Shirobako - A Glimpse Into Production, Animation, and Voice Acting
The reality of working in the anime industry in Japan is far from perfect, as the workload can be immensely cumbersome.
Japanese animation has become a major global industry that has seen much success outside of Japan. As a consequence of this, there are many people who have become entranced with the idea of going to Japan in order to work in this industry.
Shirobako is a unique series that dives into the inner workings of producing anime. The main focus of Shirobako are its 5 protagonists—Aoi Miyamori, Ema Yasuhara, Shizuka Sakaki, Misa Todo, and Midori—and their journey in pursuing paths within the anime industry. Aoi is a new production assistant that's struggling to manage her tasks and responsibilities, Ema is straining to make ends meet while working as an animator, and Shizuka is a voice-actress who is attempting to find a job in her desired career.
It is through each of their struggles that we see the toils of the characters’ respective fields.
The production team consists of the producers and their assistants.
The producers are in charge of finding projects for the company, having a lot of weight in the production process, typically overseeing all major decisions.
Production Assistants are usually in charge of making sure everything is coordinated. This includes: scheduling, picking up and distributing keyframes, and being a mediator in the event of any schedule delays or conflicts.
Shirobako demonstrates this through Aoi's constant struggle of making ends meet, no matter how badly it physically and mentally drains her. The challenges of this position are making sure that work production flow is regulated. However, it’s not that simple.

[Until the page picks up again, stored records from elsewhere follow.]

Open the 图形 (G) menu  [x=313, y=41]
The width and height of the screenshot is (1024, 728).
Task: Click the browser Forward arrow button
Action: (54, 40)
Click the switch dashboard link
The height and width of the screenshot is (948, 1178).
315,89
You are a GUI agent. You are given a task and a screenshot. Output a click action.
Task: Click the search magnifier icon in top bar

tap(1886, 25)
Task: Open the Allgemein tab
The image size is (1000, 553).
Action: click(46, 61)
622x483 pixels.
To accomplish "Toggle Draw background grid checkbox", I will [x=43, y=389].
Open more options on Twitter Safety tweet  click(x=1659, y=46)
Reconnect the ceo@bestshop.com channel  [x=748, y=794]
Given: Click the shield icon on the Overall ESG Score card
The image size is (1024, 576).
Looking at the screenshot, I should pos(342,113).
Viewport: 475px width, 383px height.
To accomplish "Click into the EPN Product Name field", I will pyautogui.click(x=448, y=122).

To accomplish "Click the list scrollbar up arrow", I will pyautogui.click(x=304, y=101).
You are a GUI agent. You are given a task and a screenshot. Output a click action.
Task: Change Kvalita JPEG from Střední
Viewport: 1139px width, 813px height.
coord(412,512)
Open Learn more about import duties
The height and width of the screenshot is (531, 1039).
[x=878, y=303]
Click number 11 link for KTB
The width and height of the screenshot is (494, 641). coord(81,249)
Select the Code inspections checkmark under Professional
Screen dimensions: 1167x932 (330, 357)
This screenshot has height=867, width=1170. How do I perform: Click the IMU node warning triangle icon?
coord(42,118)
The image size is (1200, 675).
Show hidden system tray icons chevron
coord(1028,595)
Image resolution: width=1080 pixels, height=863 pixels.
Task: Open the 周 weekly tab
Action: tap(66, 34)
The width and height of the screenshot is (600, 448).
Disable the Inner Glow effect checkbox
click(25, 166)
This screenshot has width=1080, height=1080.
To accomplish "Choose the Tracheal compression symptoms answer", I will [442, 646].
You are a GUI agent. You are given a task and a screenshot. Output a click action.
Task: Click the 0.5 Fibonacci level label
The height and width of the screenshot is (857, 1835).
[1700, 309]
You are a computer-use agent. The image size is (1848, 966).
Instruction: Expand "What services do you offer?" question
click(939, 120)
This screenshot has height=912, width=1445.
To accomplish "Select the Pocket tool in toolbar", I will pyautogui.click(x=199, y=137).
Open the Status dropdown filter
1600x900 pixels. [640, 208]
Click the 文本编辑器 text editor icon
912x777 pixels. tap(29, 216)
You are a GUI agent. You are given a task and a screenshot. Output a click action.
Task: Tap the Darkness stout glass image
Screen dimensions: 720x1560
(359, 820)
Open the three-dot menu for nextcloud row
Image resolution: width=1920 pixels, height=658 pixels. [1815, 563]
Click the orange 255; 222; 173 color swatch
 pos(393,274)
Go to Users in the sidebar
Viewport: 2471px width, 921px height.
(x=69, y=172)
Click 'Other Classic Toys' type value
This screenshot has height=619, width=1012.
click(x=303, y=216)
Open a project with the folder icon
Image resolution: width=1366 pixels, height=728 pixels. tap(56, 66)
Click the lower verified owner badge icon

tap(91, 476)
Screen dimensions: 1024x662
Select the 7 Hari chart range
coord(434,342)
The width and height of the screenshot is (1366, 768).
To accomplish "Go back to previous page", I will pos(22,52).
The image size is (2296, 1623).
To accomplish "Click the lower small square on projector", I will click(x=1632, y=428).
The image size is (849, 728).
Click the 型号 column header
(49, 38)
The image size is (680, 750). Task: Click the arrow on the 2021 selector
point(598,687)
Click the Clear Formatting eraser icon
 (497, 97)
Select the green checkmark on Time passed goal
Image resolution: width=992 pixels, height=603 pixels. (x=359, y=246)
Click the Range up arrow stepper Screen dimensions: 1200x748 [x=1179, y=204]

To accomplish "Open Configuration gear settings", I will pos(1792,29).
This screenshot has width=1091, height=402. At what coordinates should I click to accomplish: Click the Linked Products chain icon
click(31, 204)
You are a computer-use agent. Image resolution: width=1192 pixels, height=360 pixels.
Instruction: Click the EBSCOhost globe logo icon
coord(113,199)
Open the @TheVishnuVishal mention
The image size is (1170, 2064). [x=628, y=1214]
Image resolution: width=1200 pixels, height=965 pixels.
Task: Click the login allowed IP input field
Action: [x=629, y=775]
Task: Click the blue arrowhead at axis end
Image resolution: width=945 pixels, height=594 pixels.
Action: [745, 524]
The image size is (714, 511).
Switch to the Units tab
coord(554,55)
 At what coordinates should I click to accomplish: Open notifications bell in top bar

Below is an example of a production schedule:
An animator is in charge of creating frames. These frames are then used to bring drawings to life via animation. While drawing by hand is a common practice, there are multiple artistic techniques that animators can use.
Ema’s character gives a focus on some of the difficulties animators face, including:
Low Wage - A survey made by the Japan Animation Creators Association of 759 animators has shown that the average animator only makes 1.1 million yen per year. When converting that into US dollars, it is roughly $10,406 per year.
Long Work Hours - Animators are typically working 10-14 hours a day. This does not even factor in the time needed to fix mistakes or even worse, redrawing from scratch. Depending on the studio you work with and the role you're performing, you'd either work in an office or at home. It's the kind of work that you do out of passion, sitting at a desk, staring at drawings for hours at a time.
Traditional Art—2D vs. Digital Computer Graphic—3D Art - An interesting angle approached by the series is the debate of what will become of traditional art.
Anime first started to use 3DCG for specific things that would be too hard to animate traditionally, like machines or explosions. It was used to improve anime in specific ways, like having a lot of moving background characters that would have been impossibly expensive and time-consuming for hand-drawn animation.
With ever-advancing technology, many companies geared towards 3DCG, as opposed to 2D, which has caused traditional artists to fear for their futures in the animation industry.
Ema and Aoi are not the only ones that are facing issues. Shizuka—an aspiring voice actress—struggles to find a role, despite having attended multiple auditions.
Voice actors are selected through auditions, and the directors select the most qualified to play a character. However, it’s not that easy.
Auditions can have at least 100 people vying for a specific character. In the case of new voice actors, it's especially grueling if there is a veteran present, as there is a likelihood of them being chosen over the newcomers on the basis of accumulated experience.
The challenge is making decision that everyone can agree with The selection process can take an entire day if need be.
When there are multiple directors, there are multiple reasons as to why someone should be cast:
Popularity - Ever get into a series because it had some of your favorite voice actors in it? Popularity matters quite a bit, as it allows creators to use well-known names on the show, such as Yukari Tamura or Daisuke Ono, simply because they are known to have large fan-bases. Not only that, but having a new voice actor could possibly damage the success of a show.
Singing - In today’s industry, there are many companies that look for voice actors with great singing ability. This is to produce musical merchandise, such as character songs and drama CDs. This is actually discussed within the series, as one of the directors argue that the priority should be a voice actor's acting, and not their singing ability.
Appearance and Availability - Yes, as vain as it might sound, these factors can play a role in the casting process. If a series becomes popular enough, the voice actors will often be expected to play a part in the promotion of the series.
An example of this was seen in the series Girlish Number.
The protagonist Chitose gets casted for the main heroine role simply for convenience, despite having no voice acting talent. Due to her availability, she had time to attend promotional events.
Shirobako demonstrates the inner workings of producing anime, and the importance of the perseverance required to succeed in the production, animation, and voice acting industries.
There are multitude of other key factors that Shirobako explores outside of these three fields. However, the lesson taught by the series is this: while the process can be grueling, painful, and even heartbreaking, success is feasible as long as you persist.